▸ Текст
"""

Авдеев и конкурсы

               
                Авдеев и конкурсы


  Ох, уж эта весна 1992г. Казалось, что снег так быстро растаял  именно благодаря  гайдаровским реформам.  Повсюду , на всех углах возникали стихийные мини-рынки. После   долгих  лет  задавленности советской властью,  в наших людях прорвалась склонность к предпринимательству, искренняя и открытая.  Жители  торговали чем -угодно: запасами   старого хозяйственного мыла, пищевой содой, халатами, пододеяльниками, носками. Тут же продавали импортную колбасу из гуманитарной помощи,  вяленую рыбу домашнего производства и еще Бог знает что. Наступил весенний праздник свободы торговли. У прохожих изменились  лица: впервые за десятилетия появились улыбки, люди шутили, смеялись, и никто ничего не боялся. Хотя, неправда, все боялись роста цен в магазинах и бешеного  падения рубля.
   В эту сумбурную весну воскресным утром ко мне  пришел Михаил Авдеев  в новом плаще, под которым был брючный костюм, рубашка и галстук. При виде такого антуража я чуть не онемел. Все таки спросил, мол не взяли ли Михаила Петровича советником губернатора Титова?  Миша ответил, что надо идти на литературный  конкурс, который проводит сам Юрий Борисович Орлицкий.  Я знал Орлицкого, но не представлял масштабы   этой личности и не предполагал, что для Авдеева, Самары  и всей России это знаковая фигура. С Юрой  я познакомился в 1986г., когда вернулся из ташкентской командировки. Вдохновленный своим бардовским успехом в Москве и Средней  Азии,  я сдуру ходил по  местным радио и телестанциям, где показывал свои песни. Мне говорили разное: кто-то  хвалил, другой пожимал плечами. Помню пел для известного  куйбышевского ведущего  молодежных телепередач Григория Самуиловича Эйдлина. Тот говорил:" Хорошая песня, ну-ну еще посильнее. Вот тоже хорошо, но еще бы покруче, поярче,  а вот эта - отлично, хоть сейчас записывай, но по цензуре нельзя". В конце- концов  Григорий заявил сурово:"Пойди к Орлицкому, может он оценит и поддержит".  Направляли   по тому же адресу и многие другие, в том числе радиожурналистка Елена Хигай. Он слушала мои песни и поговаривала,  мол хорошо, но без Орлицкого никак, да еще бы вторую гитару для аранжировки  и побольше джазовых аккордов.  "Что же это за ком с горы",-  подумал я. Пора увидеть явление.

"""

▸ Извлечённые записи
"""

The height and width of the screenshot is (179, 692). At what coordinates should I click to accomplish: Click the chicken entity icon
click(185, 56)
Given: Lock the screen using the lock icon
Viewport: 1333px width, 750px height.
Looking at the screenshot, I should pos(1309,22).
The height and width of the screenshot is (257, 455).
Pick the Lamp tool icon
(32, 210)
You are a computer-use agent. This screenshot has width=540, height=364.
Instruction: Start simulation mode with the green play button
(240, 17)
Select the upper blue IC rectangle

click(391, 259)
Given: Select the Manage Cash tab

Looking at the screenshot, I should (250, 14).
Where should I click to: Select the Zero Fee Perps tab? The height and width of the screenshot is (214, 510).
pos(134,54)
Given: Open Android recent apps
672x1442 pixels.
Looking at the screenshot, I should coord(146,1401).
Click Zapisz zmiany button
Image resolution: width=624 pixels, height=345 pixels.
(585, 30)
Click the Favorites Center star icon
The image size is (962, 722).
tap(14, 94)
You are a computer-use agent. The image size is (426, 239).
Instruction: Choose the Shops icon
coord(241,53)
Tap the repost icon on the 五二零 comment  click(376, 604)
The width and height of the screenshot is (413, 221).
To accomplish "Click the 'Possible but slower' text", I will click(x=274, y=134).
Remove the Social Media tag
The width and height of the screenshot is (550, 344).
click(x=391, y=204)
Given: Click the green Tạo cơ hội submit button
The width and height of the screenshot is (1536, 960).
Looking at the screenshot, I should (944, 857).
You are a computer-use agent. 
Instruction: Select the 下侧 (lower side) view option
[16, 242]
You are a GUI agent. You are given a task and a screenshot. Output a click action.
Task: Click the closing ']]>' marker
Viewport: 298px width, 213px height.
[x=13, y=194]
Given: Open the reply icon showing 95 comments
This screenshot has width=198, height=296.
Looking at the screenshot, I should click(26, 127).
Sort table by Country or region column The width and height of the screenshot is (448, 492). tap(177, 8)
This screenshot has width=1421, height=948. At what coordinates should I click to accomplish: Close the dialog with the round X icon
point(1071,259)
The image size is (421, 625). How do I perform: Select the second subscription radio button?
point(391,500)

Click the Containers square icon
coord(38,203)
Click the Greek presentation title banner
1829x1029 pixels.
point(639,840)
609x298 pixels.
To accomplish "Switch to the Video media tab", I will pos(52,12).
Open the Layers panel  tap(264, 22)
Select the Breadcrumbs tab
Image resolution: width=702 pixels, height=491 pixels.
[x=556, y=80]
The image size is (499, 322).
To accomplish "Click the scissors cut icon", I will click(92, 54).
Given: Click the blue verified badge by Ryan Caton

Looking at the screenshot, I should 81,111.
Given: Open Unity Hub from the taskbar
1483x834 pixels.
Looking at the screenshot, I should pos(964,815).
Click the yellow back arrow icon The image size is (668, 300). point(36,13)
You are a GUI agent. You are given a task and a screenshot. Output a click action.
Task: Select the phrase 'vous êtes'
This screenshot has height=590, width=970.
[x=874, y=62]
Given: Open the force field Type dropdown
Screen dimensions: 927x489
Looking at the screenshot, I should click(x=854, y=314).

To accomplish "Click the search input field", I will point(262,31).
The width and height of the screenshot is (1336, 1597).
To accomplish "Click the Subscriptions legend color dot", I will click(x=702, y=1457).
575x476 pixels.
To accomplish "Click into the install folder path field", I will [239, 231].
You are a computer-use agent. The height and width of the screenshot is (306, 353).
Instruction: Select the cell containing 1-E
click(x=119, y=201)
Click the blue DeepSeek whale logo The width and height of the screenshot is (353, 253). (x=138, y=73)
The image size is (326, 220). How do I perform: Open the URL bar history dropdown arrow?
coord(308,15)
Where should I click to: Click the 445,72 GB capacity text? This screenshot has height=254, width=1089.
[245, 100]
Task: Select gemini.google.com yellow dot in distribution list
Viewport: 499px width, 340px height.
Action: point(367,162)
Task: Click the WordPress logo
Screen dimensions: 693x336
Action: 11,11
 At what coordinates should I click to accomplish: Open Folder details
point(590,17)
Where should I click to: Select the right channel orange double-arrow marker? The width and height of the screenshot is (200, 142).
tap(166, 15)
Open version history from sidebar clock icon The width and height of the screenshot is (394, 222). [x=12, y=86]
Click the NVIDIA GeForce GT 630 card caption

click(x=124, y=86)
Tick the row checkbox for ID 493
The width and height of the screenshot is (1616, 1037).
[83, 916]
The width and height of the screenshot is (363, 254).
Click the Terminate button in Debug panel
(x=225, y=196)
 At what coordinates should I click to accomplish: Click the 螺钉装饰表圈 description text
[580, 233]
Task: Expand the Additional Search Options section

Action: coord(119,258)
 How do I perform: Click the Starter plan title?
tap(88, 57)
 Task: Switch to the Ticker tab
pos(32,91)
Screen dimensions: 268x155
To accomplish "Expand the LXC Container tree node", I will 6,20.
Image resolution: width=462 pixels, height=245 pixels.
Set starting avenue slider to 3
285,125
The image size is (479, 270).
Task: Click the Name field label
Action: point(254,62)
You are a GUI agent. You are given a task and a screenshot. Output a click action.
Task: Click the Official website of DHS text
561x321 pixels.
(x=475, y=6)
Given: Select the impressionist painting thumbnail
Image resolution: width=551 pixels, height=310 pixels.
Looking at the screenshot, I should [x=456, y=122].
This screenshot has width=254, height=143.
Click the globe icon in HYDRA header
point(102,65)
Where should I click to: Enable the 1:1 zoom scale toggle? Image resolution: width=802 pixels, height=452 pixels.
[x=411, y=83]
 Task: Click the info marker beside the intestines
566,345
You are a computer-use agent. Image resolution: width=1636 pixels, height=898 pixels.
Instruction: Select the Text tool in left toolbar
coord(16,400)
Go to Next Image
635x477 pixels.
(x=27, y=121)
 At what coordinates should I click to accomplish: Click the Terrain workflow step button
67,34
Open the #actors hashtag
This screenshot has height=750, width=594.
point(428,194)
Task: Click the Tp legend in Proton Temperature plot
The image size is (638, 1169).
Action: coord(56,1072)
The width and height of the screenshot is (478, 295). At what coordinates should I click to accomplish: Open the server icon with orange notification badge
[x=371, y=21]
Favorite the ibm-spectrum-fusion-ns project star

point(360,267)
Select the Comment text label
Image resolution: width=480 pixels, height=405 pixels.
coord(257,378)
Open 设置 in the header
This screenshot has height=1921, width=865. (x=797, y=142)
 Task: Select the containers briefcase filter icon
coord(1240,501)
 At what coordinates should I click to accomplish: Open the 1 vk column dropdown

"""

▸ Задания
- a) Ответьте на вопросы по рассказу «Авдеев и конкурсы»:
(i) Какую колбасу продавали на стихийных мини-рынках?
(ii) Кто проводит литературный конкурс, на который собирался Михаил Авдеев?
(iii) В каком году состоялось знакомство с Юрой Орлицким?
- b) Дайте продолжение рассказа «Авдеев и конкурсы», начиная после его последнего предложения.

▸ Ответы
- a)
(i) Импортную колбасу из гуманитарной помощи.
(ii) Юрий Борисович Орлицкий.
(iii) В 1986 году.

- b)
     Сидел уникум  во Дворце культуры 4 ГПЗ, что на улице Мичурина, и давал оценку, а также рекомендации.  Я удивился, почему такой большой человек, литературовед со степенью, а не в университете принимает посетителей?  Людмила Дмитриевна Никольская к.ф.н. преподаватель  литературы в КГУ объяснила, мол пути Господни неисповедимы и не все  прямые дороги - кратчайшие.  Я съездил к Орлицкому, показал песни. Тот дал  мудрый совет, мол научись  из творчества извлекать деньги, и все будет тип топ, например, открой клуб  авторской песни  в Пушкинском народном доме  или кружок в школе №12, что на Арцыбушевской, собери вокруг себя молодежь, убеди их в своем таланте и поведи   девушек и юношей стройными колоннами  к солнцу творчества. "Вот я так и поступаю,- учил мэтр,- сижу в 4 ГПЗ и учу  молодые дарования рифмовать и ямбы с хореями покорять". Я все понял и пошел своей дорогой. С тех пор прошло 6 лет, многое изменилось в городе. Однако Орлицкий  так и оставался  во главе поэтической жилы, что   являлась  альтернативой местному Союзу писателей. Такое особенное положение придавало Юрию  ореол святости и кажущуюся оригинальность.  Для меня , уже получившему некоторый  жизненный опыт, было ясно, что его поддерживают определенные  силы. Этот человек здесь в Самаре представляет  интересы определенных кругов.
  Несмотря на понимание ситуации, я решил не оставлять  поэта Авдеева без  моральной поддержки. И так,  весенним воскресным утром  1992г.  трамвай  пятеречка  вез нас  в юношескую библиотеку, что на проспекте Ленина. Там Юрий Борисович проводил творческий  турнир. Публики собралось немало.  Молодежная литературная Самара бурлила. Увидев нас, Орлицкий сказал, чтоб  политических стихов здесь не было. Тема - любовная  лирика, так как город устал от   социальных потрясений.  Миша как на зло собирался декламировать  про зеленую жижу  ленинских мозгов. Немного подумав, мы оба  перестроились.  Дождавшись своей очереди, я  выступил с таким стихотворением:
    Золотые цветы

Само солнце упало к нашим ногам
И разбилось на тысячи желтых цветов.
Это, кажется, виделось нам
В одном из детских забытых снов.

Все как будто бы повторялось,
Но теперь уже наяву.
Видно будущее доверялось
Прошлому моему.

Одуванчиков желтых поляна-
Это встреча на пять минут.
Почему же счастья так мало
И стрелки часов не ждут.

Солнце светит на небе устало,
Одуванчиков белый пух.
Золотистости как не бывало,
Ветер все по земле раздул.

Но осталась одна надежда,
Что на будущий год, весной
Золотистым цветком, как прежде,
Расцветет одуванчик мой.

Упадет само солнце к ногам,
Разобьется на тысячи желтых цветов.
Это, кажется, виделось нам
В одном из старых забытых снов.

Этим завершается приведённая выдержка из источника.